あこがれではあるが、住む世界の違うアイドルではなくて、自分の代わりに戦っている分身としてのヒーロー。舞台の上のパフォーマンスに思わず体がシンクロするような一体感。ミッキーマウスのような架空の存在ではなく、仲間の一人が成り上がった”ツレ”としてのヒーロー。生い立ちや生き方を含め、自分の「リアル」の延長にある存在だ。方や敗戦国の焼け跡から這い上がった日本人全体のリアル、方やゲームに熱中する若者世代のリアルという違いがあるにしても。

一方、現代のスポーツのヒーローは、幼少期から才能を認められ、特別な訓練を受けたエリートだ。超人的な技術に驚愕しても、自分と共通項を見出すのは難しい。私たちのリアルからは遠く離れ、ミッキーマウスやスパイダーマンと同列の存在である。だからこそスポーツ観戦はテーマパーク並みのエンタテイメント性を持たせたイベントになりつつあるのだ。スポーツイベントは、今や新たなレジャーランドである。

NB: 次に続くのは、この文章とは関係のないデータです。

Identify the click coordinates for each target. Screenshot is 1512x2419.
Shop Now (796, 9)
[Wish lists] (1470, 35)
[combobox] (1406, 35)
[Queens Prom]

オタクと揶揄されるゲーム界のヒーローは、かつての不良のあこがれだったロックンローラーに似ている。リーゼントと革ジャンはきゃしゃなメガネとスウェットに変わったが、大人が眉をひそめる反エリートとしてのポジションは同じである。eスポーツが、従来の「カッコイイ」観を壊す、ファッションやライフスタイルのムーブメントに広がっていく可能性は十分にあるのではないだろうか。